If you look closely at the advisory signs when you enter Mount Pleasant Cemetery, you may notice something peculiar: a reasonable speed limit of 30 km/h for cars and just 10 km/h for bicycles. Not only that, but while drivers are helpfully advised to lock their unattended cars, cyclists are warned—twice!—that their speed limit is “strictly enforced,” and that it is to “ensure the safety and respect of those visiting the cemetery.” Apparently, a bike at 15 km/h is more disturbing and dangerous than a car travelling twice that speed.

What makes this a silly restriction is not so much the different speed limits or the extra warnings for cyclists, but the ludicrously slow speed cyclists are supposed to maintain. I did try riding at 10km/h through the cemetery one day; it’s a very difficult speed to maintain. I was passed by several non-Roger-Bannister-like joggers who were bouncing along at, by rough estimate, about 12 km/h. My more typical leisurely pace through these paths is around 20 km/h.

As for being strictly enforced, none of the cemetery employees I encounter (including security) on my daily commutes ever do more than wave and smile as I fly recklessly past them at twice the limit. Either no one knows how slow 10 km/h really is or they think it’s as silly as I do.

Still, cyclists have it better than inline skaters; they’re not allowed in the cemetery at all.

4 Replies to “Silly cycling restrictions: How slow can you go?”

  1. While the rule may seem silly now, it was a response to groups of cyclists who were using the cemetery for training. They’d choose a loop and motor around the cemetery at quite a good clip. This activity WAS a safety hazard and the 10 km/h rule was the result. I don’t think they ever enforce the rule for casual cyclists but the message was that the cemetery was no place for training activities.

  2. I think that’s a pretty good reason to have a restriction on using the cemetery as a training circuit, but I think it’s a pretty bad reason to have an unenforced (and unenforceable) 10 km/h speed limit that snares many more people than the inconsiderate boobs it’s aimed at.
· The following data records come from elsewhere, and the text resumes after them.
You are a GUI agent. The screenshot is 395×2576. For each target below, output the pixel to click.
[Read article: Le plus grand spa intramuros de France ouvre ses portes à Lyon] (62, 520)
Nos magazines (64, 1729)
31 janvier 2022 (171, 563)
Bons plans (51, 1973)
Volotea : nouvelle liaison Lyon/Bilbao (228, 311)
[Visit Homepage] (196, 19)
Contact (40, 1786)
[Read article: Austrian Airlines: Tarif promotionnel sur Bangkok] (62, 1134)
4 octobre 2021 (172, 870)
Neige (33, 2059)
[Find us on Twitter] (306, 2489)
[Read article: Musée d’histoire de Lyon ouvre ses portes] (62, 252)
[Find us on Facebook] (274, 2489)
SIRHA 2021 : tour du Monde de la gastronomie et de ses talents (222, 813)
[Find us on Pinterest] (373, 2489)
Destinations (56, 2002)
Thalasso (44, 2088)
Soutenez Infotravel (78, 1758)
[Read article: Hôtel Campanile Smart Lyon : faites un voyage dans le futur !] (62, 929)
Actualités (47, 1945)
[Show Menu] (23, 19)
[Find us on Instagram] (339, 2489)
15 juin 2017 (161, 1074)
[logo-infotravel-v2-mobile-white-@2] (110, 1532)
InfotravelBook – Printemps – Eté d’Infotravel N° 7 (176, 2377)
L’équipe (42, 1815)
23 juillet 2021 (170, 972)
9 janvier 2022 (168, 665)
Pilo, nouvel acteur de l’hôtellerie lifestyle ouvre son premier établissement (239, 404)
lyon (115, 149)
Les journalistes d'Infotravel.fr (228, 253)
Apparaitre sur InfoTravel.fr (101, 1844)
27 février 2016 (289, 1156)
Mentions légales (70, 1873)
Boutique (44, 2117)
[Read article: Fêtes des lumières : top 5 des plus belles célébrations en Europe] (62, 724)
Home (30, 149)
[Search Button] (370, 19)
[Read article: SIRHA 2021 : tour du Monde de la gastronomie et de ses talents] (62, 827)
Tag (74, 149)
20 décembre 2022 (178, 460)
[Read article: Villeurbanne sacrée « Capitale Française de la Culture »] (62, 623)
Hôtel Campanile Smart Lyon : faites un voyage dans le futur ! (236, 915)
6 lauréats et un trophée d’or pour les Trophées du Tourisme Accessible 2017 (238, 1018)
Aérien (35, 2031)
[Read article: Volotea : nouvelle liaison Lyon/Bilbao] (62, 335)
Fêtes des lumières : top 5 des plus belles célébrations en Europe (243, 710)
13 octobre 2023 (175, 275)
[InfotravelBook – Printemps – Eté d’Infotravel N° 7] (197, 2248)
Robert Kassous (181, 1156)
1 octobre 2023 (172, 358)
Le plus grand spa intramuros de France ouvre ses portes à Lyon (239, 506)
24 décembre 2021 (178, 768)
    The last thing we need is more overly-broad rules that are specifically intended to be enforced for only a tiny minority of the people breaking them. It’s the kind of thing that gets people into the habit of ignoring rules, which is precisely what causes a lot of problems in the first place.

  3. Most of the large, garden-style cemeteries I’ve ever hung out in, including Mt. Auburn Cemetery in Cambridge, MA, upon which all large garden-style cemeteries in North America are based (wow that is a run-on sentence), do not allow bicycles at all out of respect for the dead. Other things that are not allowed at Mt. Auburn: skating (any kind), jogging, picnicking, and pets. Things that are allowed: walking, painting, photography, meditating, birdwatching.

    I’m frankly surprised that Mt. Pleasant allows bikes. I have yet to visit. Is it nice?

  4. I’ve always thought that Mount Pleasant is the most interesting of Toronto’s garden cemeteries. I walk or bike through pretty much every day now that I work nearby and something always catches my eye. I don’t think there’s anything disrespectful about cycling, picnicking, or jogging, and I don’t understand why any site—cemetery or otherwise—would ban bikes but not cars.